В числе фресок Кампо-Санто по сей день можно любоваться изображением корабля, застигнутого бурей и спасаемого все тем же святым. Как живо изображены Венециано матросы, пытающиеся уберечь судно! Кто‐то выбрасывает за борт тюки с товарами; кто‐то направляется в трюм заделывать пробоину…
Невозможно описать все многообразие фигур и чувств, представленных мастером в этой не такой уж масштабной сценке. Остановимся лишь на том, что она поистине чудесна.
Под житиями святых отцов, написанных сиенским художником Пьетро Лаурати, Антонио Венециано изобразил усопших блаженного Уливьеро [74] и аббата Панунцио, а также различные сюжеты из их жизни.
Эти произведения живописца, созданные им для Кампо-Санто, многими знатоками называются в числе лучших украшений комплекса кладбищенских зданий. Что послужило их долговечности? Возможно, то, что Венециано всегда работал в технике фрески, по влажной штукатурке, никогда не переделывая и не переписывая готовые куски «посуху».
Эти работы могут послужить наглядным пособием для других художников, которые, к сожалению, не понимают, какой вред приносит фрескам доработка положенными «посуху» другими красками. Новые пигменты, смешанные с камедью, клеем, сырым яйцом, затемняют изображение, мешают воздуху очистить красочный слой и в конечном итоге приводят к гибели произведения.
По окончании работ в Кампо-Санто Венециано получил не только достойную плату за свои труды, но и заработал любовь и уважение пизанцев, всегда чрезвычайно трепетно относившихся к красоте своего города. Вскоре он вернулся во Флоренцию, где неподалеку от ворот, ведущих в Прато, написал в табернакле [75] одного из храмов историю волхвов, усопшего Христа и сцены Судного дня[76].

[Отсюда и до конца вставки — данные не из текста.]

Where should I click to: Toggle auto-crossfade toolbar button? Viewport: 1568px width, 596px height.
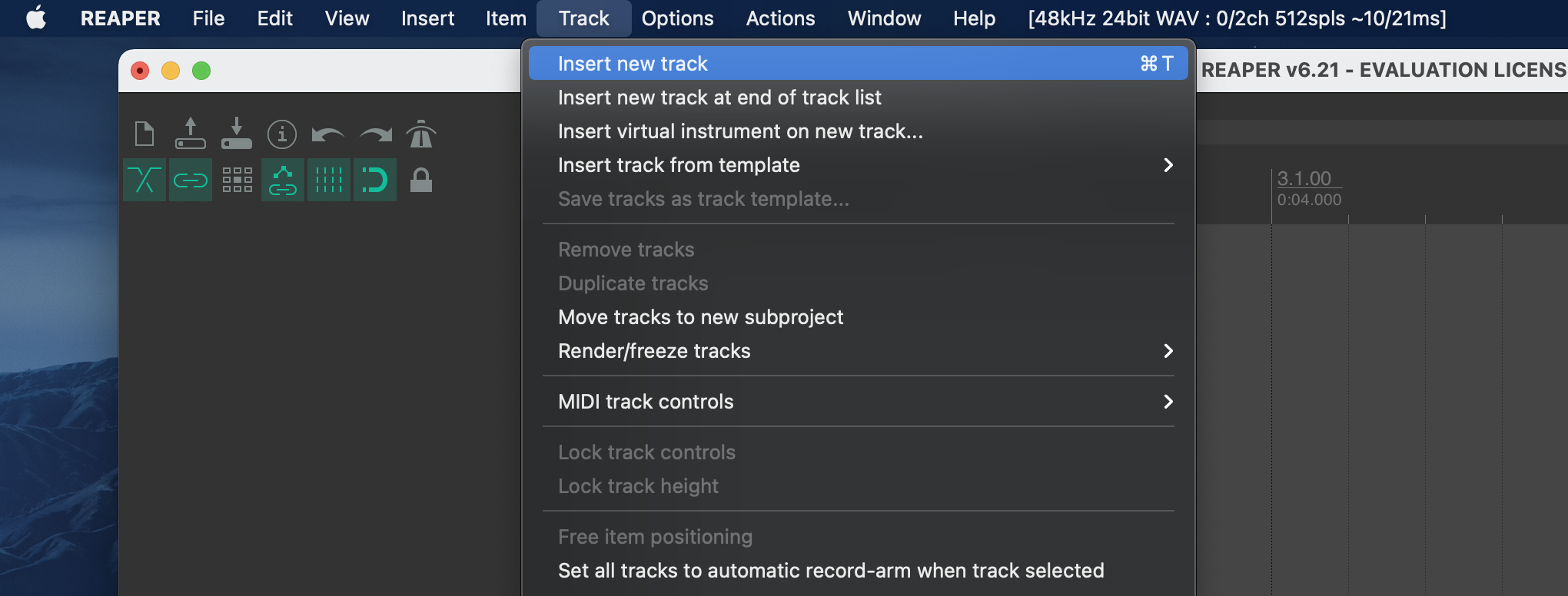145,180
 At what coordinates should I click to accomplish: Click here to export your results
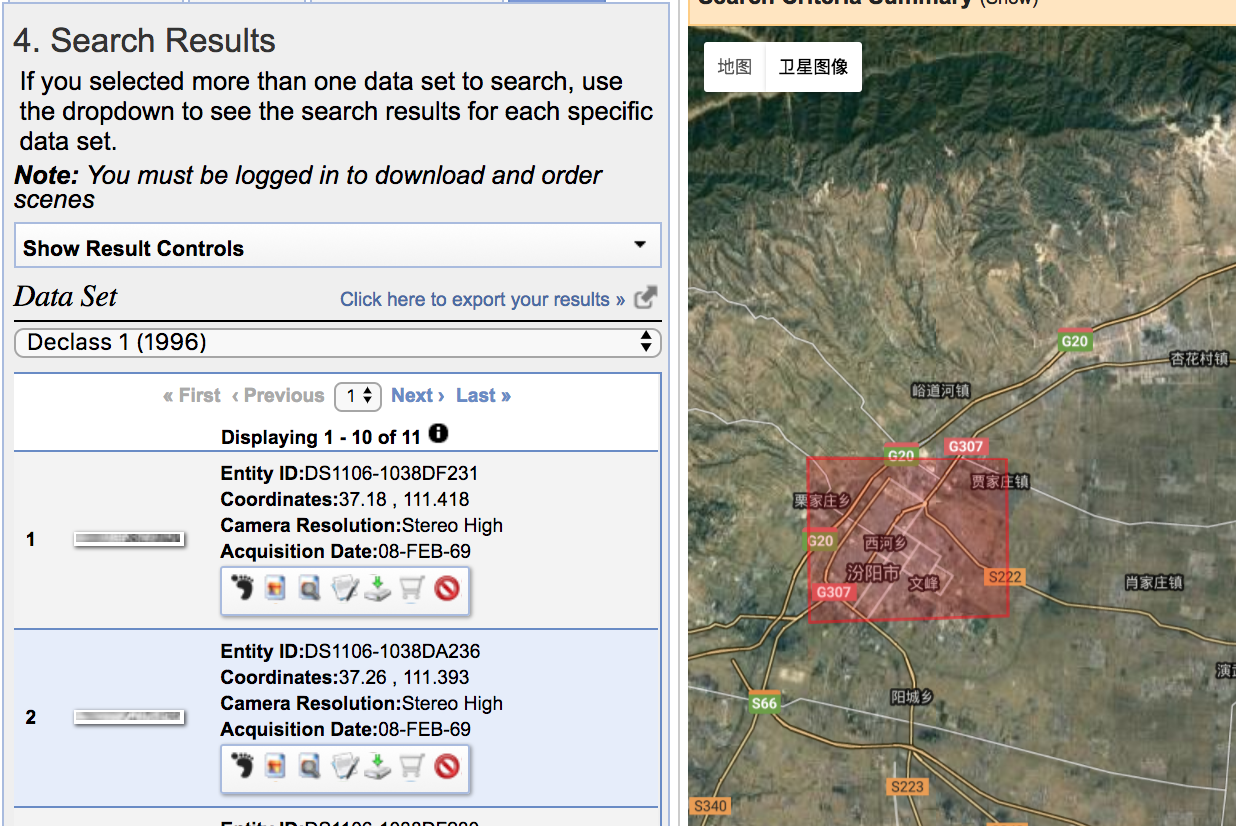click(x=483, y=299)
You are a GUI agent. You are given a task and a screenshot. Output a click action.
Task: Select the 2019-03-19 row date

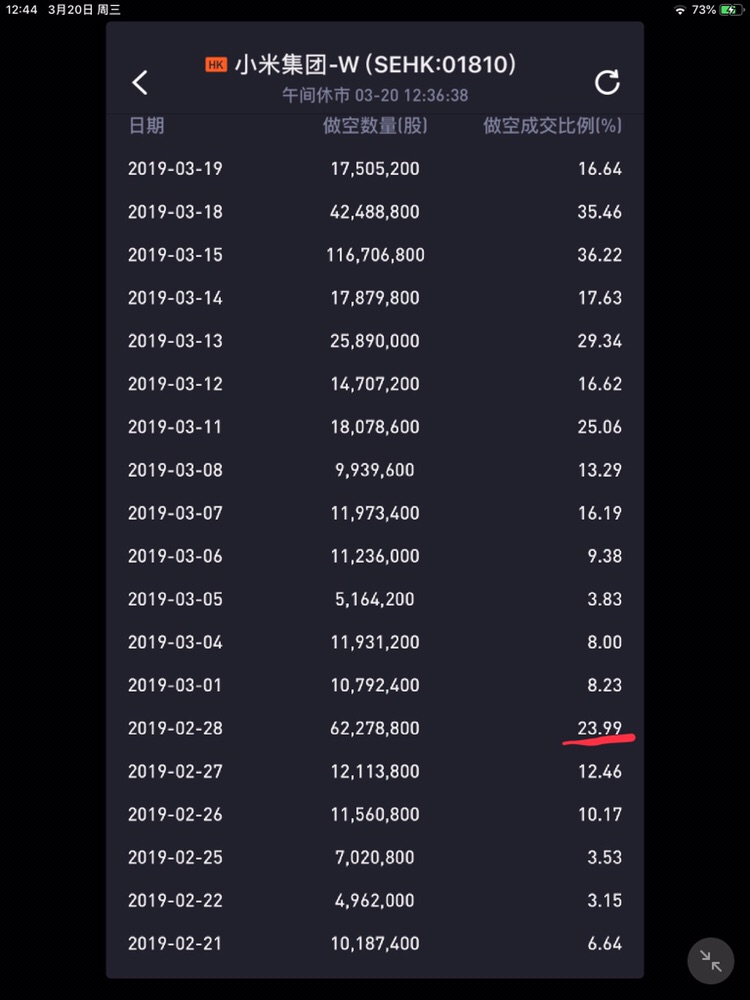tap(175, 169)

Будучи приглашен в Чертозу[77], художник по заказу семьи Аччьяйоли, основавшей этот монастырь, расписал доску главного алтаря. Впоследствии она, к сожалению, погибла по недосмотру монастырского причетника, который оставил на алтарной двери горящее кадило; алтарь же был полностью переделан в мраморе и остается таковым до сих пор. В той же обители Венециано создал прекрасную фреску, изображавшую преображение Христа [78].

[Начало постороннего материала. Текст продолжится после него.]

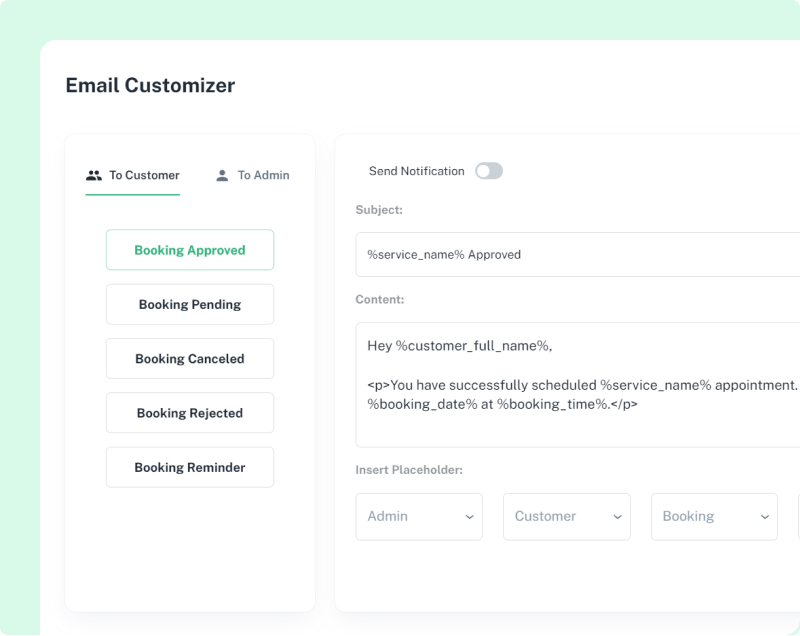Open the Customer placeholder dropdown

pos(567,517)
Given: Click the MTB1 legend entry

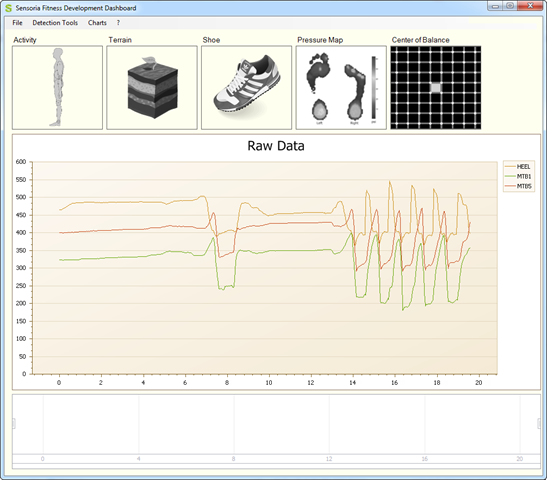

Помимо страсти к живописи, художник питал большой интерес к травам и врачеванию. Он долго изучал труды Диоскорида [79] и в итоге практически совсем забросил живопись, занявшись сбором лекарственных растений и изготовлением различных препаратов и настоек. Превратившись из живописца во врача, Антонио Венециано приобрел большую известность и на этом поприще.

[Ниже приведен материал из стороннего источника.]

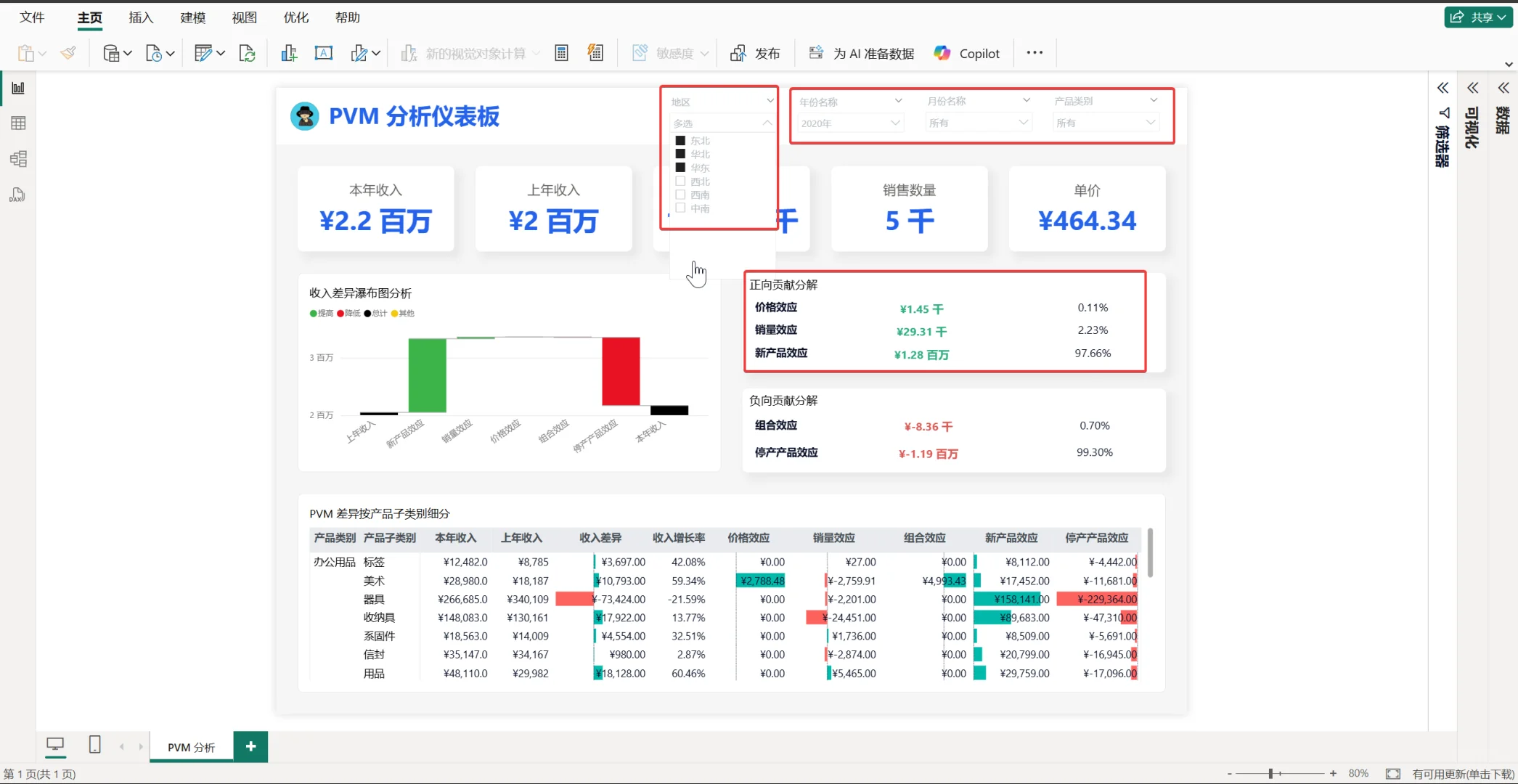Uncheck the 华北 region checkbox

coord(681,154)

Скончался он в 1384 году, в возрасте семидесяти четырех лет, когда во Флоренции разразилась страшная эпидемия чумы [80].
Упомяну также, что мастер не только достиг высот в живописи, он весьма изящно рисовал пером и превосходно овладел светотенью; некоторые листы его работы можно отнести к лучшим образцам своего времени.
В числе учеников Венециано были флорентиец Герардо Старинна, сильно подражавший своему учителю, и Паоло Уччелло.